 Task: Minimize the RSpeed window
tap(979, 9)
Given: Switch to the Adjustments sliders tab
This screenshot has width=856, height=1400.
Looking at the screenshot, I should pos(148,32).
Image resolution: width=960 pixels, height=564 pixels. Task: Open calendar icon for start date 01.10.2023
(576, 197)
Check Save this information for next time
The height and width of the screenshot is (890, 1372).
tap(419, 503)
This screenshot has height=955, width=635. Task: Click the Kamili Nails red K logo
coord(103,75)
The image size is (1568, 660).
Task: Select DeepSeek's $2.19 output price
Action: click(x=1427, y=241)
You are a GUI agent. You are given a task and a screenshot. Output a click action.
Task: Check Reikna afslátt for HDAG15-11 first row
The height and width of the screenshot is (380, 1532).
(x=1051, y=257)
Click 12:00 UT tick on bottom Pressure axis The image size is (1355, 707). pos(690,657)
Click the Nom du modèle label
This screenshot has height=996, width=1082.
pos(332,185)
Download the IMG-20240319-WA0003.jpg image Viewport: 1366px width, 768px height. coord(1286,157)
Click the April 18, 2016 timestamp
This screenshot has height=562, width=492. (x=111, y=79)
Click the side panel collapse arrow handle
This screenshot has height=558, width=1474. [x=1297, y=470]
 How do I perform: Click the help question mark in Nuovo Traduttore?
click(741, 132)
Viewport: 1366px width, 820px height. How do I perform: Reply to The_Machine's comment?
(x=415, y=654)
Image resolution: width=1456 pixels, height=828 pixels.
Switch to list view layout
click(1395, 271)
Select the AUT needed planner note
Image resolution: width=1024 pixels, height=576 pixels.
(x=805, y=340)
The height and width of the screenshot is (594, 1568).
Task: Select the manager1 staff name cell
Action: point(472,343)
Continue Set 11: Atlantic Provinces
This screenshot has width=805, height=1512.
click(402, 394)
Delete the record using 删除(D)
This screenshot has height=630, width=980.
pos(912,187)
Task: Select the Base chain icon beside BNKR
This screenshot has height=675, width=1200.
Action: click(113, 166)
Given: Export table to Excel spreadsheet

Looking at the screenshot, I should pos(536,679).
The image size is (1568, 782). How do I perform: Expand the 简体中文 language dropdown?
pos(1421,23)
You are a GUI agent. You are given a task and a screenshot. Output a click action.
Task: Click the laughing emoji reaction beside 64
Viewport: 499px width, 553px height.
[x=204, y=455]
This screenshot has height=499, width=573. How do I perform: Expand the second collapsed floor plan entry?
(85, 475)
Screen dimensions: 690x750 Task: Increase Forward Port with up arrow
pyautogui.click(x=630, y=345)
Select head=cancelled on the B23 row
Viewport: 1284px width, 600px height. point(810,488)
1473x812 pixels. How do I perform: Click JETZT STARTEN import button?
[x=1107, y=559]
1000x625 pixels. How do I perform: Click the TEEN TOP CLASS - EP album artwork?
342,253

- **EXERCISE OBJECTIVE**: Beginning at the line above that contains "Viewport: 1366px width, 820px", return each line exactly through the line that contains "Image resolution: width=1456", and no others.

- **WRITTEN RESPONSE**:
Viewport: 1366px width, 820px height. How do I perform: Reply to The_Machine's comment?
(x=415, y=654)
Image resolution: width=1456 pixels, height=828 pixels.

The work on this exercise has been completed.